There’s a great new student note at the intersection of election law and remedies, authored by Delaney Herndon, in the Harvard Law Review. Here is the abstract:

Today, voting rights plaintiffs largely seek injunctive relief.1 This wasn’t always the case. For most of the nation’s history, the standard remedy for a voting wrong2 was damages.3 In the usual case, an election official would (mistakenly or intentionally) deny a voter’s ballot or registration, and the voter would bring a damages action after the fact.4 This remedial structure persisted well into the twentieth century. But beginning in the 1950s and 1960s, injunctive relief became far more common.

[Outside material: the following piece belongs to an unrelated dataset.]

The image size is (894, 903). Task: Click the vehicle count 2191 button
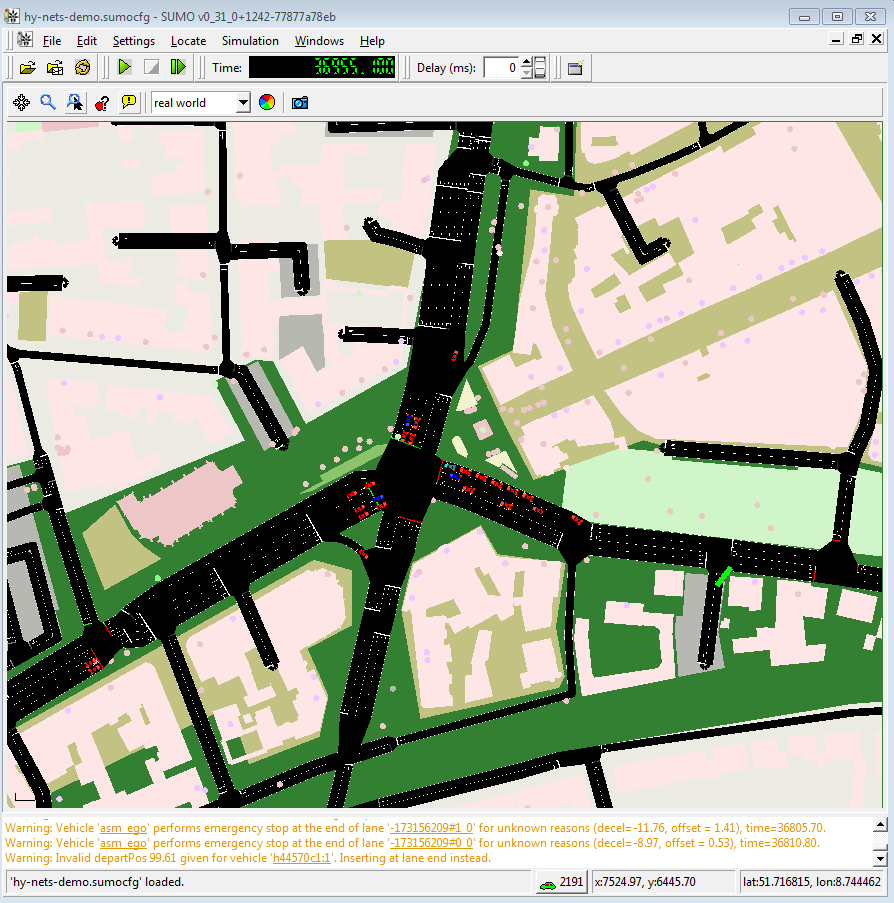560,882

This Note asks why that change happened and argues that the secondary effect of this injunction-heavy system, coupled with the slow dismantling of the Voting Rights Act of 19655 (VRA), has been to underdeter voting wrongs. First, it traces the adoption of the action for damages, first in the states and then in federal courts. Next, it follows the rise of injunctive relief in the second half of the twentieth century. It argues that injunctive relief displaced damages because injunctions offered a more efficient remedy that allowed voting rights groups to prevent voting wrongs. The move to injunctions also followed broader trends in public law, as injunctions became the preferred form of relief in suits against officers. But today’s injunction-heavy system tends to underdeter voting wrongs because of limits on the scope of injunctive relief and mismatched compliance incentives for parties subject to injunctions. Finally, this Note considers what can be done to reduce the existing remedial gap.

I’ve been spending some time on the common law tort for denial of the right to vote and found this note so helpful.